## Excerpt to read:
<<<<

Does it have a higher rate of errors than people?

Ya'll over here acting like most Americans can spell or challenge pig-headed management.

You know what seperates a mediocre tech from an excellent tech?

An excellent tech will read the OM and Schematics. Most people just don't or cant.

vaiyt.bsky.social•58 days ago

I would expect most people to be able to count to three.

blenderbanana.bsky.social•58 days ago

These systems do not have to be perfect,

They just have to make fewer mistakes than people, and for a while now, they have.

There are novelties like the Strawberry test, and hallucinations in transcription,

But studies suggest there are less instances of those than there are careless clerks.

blenderbanana.bsky.social•58 days ago

That's with one of the most selective and coetitive medical matriculation, graduation, and post-studies systems on thr planet (American Medicine in callous towards the poor, but it does produce the ginest doctors and nurses on the planet.)

blenderbanana.bsky.social•58 days ago

British Medical Journal (BMJ) estimated that medical errors are responsible for over 250,000 deaths per year in the US.

Other studies, like one by Johns Hopkins, also point to medical errors as a significant cause of death, with some estimating as many as 440,000 deaths annually.

spydertracks.bsky.social•58 days ago

AI literally gets it wrong every time, that exactly why it had to be pulled from places like GitHub, most of the windows OS, basically any system that actually needs to work. Yes it's great for crappy fake videos and pretty pictures or anything subjective, but for any actual accuracy it sucks balls

katekoenigmusic.bsky.social•57 days ago

I do not like his take Sam I am, I do not like his take at all

heydankurtz.bsky.social•58 days ago

The third “R” cannot be contained

randymiller.bsky.social•58 days ago

Step 1: ask ChatGPT a question
Step 2: consult real sources, gain the domain specific knowledge required to determine whether ChatGPT was correct (it was not)
Step 3: credit ChatGPT to justify billions of dollars in sunk costs

clark84.bsky.social•58 days ago

I really wish billionaire Mark Cuban would shut his fucking mouth.

digitaldiogenes.bsky.social•58 days ago

This is more a limitation of tokenization, and LLM being trained on tokens and not byte-level (single letter) token sizes.

If an LLM sees strawberry as two tokens [straw][berry], there are no Rs. Straw and berry arent R

Any attempt to count them requires secondary inference on the part of the LLM

broadflatnails.bsky.social•58 days ago

Actual sensible post about AI on Bluesky? Rare

shanesnover.com•58 days ago

The point of demonstrating that it can't count letters is that these things are advertised as artificial intelligence but have no ability to reason whatsoever. It's not AI, it's an LLM, and it's not capable of doing the things Mark Cuban wants nor is there any reason to believe it will be able to.

digitaldiogenes.bsky.social•58 days ago

But then the point is a bad one because their inability to count letters well is more because they have been implemented with tokenization than an inability to reason.

higher resolution tokens increase computational requirements. Tokens are used to save resources. Byte-level tokenizers exist.

shanesnover.com•58 days ago

If they're spending this much money to develop the thing and still have to lie, one has to wonder how much money it would cost to deliver the thing they're promising. And if it's worth it. Their whole model is just scaling, the paradigm won't iterate to what Sam Altman promises.

>>>>

## Data items:
<<<<

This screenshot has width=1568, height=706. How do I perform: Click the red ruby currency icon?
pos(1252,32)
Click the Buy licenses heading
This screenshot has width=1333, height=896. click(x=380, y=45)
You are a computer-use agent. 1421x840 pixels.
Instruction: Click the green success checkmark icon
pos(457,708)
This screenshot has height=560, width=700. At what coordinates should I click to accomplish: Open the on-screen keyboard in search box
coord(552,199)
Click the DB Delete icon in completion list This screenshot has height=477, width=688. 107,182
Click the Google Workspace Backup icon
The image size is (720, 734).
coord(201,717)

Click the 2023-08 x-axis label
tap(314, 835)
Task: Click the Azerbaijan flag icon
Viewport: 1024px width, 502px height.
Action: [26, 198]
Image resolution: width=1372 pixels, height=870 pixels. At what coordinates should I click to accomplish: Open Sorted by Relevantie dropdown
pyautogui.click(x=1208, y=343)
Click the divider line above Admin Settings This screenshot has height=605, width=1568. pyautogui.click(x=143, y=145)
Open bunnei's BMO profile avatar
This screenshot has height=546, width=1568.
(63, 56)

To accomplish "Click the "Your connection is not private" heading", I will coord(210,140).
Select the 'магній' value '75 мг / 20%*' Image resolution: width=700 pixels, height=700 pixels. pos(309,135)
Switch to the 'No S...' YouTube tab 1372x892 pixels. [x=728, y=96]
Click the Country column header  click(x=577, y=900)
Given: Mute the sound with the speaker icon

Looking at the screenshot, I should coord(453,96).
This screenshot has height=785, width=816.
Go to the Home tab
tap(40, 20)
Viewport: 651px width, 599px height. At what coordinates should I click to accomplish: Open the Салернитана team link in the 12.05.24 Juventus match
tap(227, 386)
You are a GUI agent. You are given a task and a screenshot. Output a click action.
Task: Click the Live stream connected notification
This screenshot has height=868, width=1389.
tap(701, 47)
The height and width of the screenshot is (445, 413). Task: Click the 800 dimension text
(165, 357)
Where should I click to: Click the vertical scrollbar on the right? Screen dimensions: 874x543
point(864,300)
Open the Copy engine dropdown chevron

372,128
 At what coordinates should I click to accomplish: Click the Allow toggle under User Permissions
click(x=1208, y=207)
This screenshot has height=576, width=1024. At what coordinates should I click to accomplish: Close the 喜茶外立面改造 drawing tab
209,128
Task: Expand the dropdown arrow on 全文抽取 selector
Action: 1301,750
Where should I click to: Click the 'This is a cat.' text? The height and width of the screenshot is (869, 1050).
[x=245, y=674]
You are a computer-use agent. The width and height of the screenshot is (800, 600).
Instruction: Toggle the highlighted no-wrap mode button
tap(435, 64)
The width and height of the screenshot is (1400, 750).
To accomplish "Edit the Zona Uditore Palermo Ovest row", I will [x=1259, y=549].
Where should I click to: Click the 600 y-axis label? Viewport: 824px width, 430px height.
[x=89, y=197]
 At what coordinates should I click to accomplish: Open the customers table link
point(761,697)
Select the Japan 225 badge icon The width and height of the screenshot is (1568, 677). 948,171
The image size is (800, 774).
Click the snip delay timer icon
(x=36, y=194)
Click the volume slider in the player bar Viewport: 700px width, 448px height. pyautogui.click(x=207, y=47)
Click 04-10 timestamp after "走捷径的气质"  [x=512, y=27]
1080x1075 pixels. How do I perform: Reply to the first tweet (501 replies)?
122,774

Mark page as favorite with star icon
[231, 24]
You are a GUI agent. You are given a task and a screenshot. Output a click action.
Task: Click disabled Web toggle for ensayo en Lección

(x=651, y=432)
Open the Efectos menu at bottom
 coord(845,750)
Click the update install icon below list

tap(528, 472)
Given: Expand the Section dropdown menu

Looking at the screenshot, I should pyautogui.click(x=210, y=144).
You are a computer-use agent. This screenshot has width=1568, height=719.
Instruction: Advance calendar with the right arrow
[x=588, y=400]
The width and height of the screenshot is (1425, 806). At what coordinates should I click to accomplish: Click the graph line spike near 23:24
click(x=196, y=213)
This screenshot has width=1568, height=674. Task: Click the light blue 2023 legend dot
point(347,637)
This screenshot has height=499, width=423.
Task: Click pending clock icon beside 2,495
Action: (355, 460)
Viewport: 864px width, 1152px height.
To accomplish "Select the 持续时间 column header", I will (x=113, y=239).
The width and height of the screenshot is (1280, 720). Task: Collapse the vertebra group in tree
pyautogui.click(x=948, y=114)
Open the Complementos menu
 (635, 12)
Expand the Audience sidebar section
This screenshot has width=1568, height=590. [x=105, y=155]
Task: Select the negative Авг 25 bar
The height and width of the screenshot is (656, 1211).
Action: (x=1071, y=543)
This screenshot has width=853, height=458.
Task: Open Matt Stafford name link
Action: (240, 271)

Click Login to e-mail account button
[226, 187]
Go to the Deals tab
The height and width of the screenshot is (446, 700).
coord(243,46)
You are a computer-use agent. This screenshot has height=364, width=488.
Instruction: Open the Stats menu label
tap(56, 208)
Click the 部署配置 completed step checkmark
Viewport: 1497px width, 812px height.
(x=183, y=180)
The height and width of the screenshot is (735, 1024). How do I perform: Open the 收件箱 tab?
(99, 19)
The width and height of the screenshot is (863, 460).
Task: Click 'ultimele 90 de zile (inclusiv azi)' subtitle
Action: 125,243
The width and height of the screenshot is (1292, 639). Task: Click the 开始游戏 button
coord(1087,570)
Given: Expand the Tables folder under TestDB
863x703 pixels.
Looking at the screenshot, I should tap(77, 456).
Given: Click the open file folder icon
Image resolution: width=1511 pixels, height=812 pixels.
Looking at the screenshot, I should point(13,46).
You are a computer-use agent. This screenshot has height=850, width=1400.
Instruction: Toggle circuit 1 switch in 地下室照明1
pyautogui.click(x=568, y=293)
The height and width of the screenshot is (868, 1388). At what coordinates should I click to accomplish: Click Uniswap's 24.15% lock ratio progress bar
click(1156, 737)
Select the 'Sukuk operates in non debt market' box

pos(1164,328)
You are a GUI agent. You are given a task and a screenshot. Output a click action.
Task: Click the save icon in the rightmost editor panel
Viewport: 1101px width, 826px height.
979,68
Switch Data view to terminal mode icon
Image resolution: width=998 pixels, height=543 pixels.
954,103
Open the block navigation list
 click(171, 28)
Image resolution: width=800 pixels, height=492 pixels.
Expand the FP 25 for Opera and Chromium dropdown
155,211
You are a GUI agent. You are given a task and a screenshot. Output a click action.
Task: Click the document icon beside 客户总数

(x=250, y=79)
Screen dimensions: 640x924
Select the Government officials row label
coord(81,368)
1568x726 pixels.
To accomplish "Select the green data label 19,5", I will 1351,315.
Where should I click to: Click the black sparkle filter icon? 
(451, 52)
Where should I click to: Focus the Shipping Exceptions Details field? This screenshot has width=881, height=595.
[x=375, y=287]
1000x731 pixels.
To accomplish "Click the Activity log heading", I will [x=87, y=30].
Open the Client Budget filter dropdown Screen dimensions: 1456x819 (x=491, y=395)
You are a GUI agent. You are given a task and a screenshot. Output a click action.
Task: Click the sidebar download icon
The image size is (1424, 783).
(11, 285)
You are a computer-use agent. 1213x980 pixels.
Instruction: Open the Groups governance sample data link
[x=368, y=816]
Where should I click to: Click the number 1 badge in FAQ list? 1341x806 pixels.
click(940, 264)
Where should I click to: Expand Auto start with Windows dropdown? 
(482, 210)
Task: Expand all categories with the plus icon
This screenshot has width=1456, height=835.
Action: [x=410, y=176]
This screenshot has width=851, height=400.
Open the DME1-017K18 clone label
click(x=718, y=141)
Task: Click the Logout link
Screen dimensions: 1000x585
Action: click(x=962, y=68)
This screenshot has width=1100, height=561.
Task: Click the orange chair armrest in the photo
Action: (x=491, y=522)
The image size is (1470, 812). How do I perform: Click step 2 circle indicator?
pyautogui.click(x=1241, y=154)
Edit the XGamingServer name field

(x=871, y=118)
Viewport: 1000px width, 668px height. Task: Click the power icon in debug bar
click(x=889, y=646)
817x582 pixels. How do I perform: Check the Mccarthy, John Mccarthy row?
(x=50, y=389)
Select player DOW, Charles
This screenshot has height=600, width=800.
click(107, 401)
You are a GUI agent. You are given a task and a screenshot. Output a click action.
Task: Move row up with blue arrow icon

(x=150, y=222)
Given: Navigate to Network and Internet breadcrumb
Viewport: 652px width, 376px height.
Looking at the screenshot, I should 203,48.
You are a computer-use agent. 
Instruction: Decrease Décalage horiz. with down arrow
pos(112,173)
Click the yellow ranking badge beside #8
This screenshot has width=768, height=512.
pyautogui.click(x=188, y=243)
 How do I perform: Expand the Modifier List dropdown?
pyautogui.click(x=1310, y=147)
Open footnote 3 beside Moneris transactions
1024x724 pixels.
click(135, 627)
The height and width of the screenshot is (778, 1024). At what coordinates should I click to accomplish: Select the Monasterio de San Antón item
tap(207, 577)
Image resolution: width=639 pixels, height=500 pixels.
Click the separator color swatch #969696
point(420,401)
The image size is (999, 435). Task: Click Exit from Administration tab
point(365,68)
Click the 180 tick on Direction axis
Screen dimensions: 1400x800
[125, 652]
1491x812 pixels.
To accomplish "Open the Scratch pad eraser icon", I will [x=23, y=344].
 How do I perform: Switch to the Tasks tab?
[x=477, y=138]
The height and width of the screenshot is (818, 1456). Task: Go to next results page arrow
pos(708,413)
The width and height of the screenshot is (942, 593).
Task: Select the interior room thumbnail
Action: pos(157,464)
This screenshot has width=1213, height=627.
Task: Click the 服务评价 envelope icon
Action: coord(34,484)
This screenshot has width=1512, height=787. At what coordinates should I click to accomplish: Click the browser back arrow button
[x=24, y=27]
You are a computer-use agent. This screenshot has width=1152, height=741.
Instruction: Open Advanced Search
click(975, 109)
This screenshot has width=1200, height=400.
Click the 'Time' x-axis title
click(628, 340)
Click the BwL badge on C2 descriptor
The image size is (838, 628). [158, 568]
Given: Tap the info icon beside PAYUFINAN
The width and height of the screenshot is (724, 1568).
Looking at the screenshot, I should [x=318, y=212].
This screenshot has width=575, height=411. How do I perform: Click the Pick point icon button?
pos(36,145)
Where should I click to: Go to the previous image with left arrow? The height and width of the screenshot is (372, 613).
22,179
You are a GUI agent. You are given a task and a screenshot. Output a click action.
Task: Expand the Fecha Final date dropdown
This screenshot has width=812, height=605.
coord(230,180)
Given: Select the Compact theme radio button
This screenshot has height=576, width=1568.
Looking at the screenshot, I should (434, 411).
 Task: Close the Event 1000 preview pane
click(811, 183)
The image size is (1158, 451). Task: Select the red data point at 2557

>>>>

## Prompt 1:
Do the following statements agree with the thread? Answer yes or no for each and quote the deciding words. (a) Byte-level tokenizers exist. (b) The British Medical Journal put the yearly number of US deaths from medical errors at as many as 440,000. (c) Higher resolution tokens reduce computational requirements.
## Prompt 2:
Echo the part of the thread from "Any attempt to" up to and including "inability to reason.", word for word.

## Exercise answer 1:
(a) Yes: "Byte-level tokenizers exist."
(b) No: "British Medical Journal (BMJ) estimated that medical errors are responsible for over 250,000 deaths per year in the US."
(c) No: "higher resolution tokens increase computational requirements."

## Exercise answer 2:
Any attempt to count them requires secondary inference on the part of the LLM

broadflatnails.bsky.social•58 days ago

Actual sensible post about AI on Bluesky? Rare

shanesnover.com•58 days ago

The point of demonstrating that it can't count letters is that these things are advertised as artificial intelligence but have no ability to reason whatsoever. It's not AI, it's an LLM, and it's not capable of doing the things Mark Cuban wants nor is there any reason to believe it will be able to.

digitaldiogenes.bsky.social•58 days ago

But then the point is a bad one because their inability to count letters well is more because they have been implemented with tokenization than an inability to reason.